Photodissociation of Gold Nanoparticle
Ligand Shell
We have shown that thiol-bound peptide ligands of gold nanoparticles can
be photodissociated using short laser pulses,
which in principal should allow for the controlled release of a nanoparticle’s "payload", for example in a
cell after targeted uptake of NPs with multiple functional ligands
(antibody for targeting + drug payload). Using femtosecond
cross-correlation experiments, we found that this effect is due to the
interaction of "hot" electrons with the thiol
bond. However, the efficiency of photodissociation
is also affected by interactions within the capping layer.
Determination
of Nanoparticle Size and Ligand Shell Thickness
Using Differential Centrifugal Sedimentation
We have developed a
sensitive method, based on DCS (Differential Centrifugal Sedimentation),
which allows the rapid determination of nanoparticle
core size as well as ligand shell thickness [33],
and have used this to study the formation of protein coronas on gold
nanoparticles [39].
Synthesis
of Magnetic Cobalt Nanoparticles by Laser Irradiation
Magnetic nanoparticles have diverse applications in
biomedicine and as novel materials for engineering and devices, especially
in areas such as magnetic resonance imaging, targeted drug delivery, hyperthermia
treatment of solid tumours and cell separation. Their properties depend on
size and shape and on the nature of the ligands bound to their surface.
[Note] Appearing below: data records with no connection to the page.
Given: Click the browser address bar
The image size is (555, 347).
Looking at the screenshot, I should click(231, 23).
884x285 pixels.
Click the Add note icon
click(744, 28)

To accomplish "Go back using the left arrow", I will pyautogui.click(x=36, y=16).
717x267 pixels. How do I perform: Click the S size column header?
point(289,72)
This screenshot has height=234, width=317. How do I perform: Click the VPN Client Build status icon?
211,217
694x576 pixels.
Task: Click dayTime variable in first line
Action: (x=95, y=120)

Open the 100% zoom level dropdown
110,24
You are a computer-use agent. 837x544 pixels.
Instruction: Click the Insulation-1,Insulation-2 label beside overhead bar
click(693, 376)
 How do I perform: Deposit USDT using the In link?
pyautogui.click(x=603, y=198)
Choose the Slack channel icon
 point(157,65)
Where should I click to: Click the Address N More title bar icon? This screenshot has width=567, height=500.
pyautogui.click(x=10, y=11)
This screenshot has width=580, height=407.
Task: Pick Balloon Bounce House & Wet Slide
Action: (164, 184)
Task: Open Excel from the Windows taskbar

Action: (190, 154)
However, it is difficult to achieve a small nanoparticle
size with standard synthetic methods.
We have succeeded in synthesising monodisperse
cobalt nanoparticles with less than 5 nm diameters, using short laser
pulses to stimulate the rapid decomposition of cobalt carbonyl in
a solution of stabilizers [26].
By controlling the reaction conditions, i.e. ligand concentration and
wavelength of light, it is possible to control size and size distribution
of the nanoparticles. In particular, we found that light pulses at 355 nm
yielded larger nanoparticles with a broad distribution of sizes, whereas
light pulses at 266 nm resulted in smaller and monodisperse
nanoparticles, which are of particular interest for practical applications.
The different results most likely are due to the transient heating of the
solution which occurs upon irradiation at 266 nm in addition to photolysis
of cobalt carbonyl, which may cause a short burst of nanoparticle
nucleation, followed by a slower growth phase.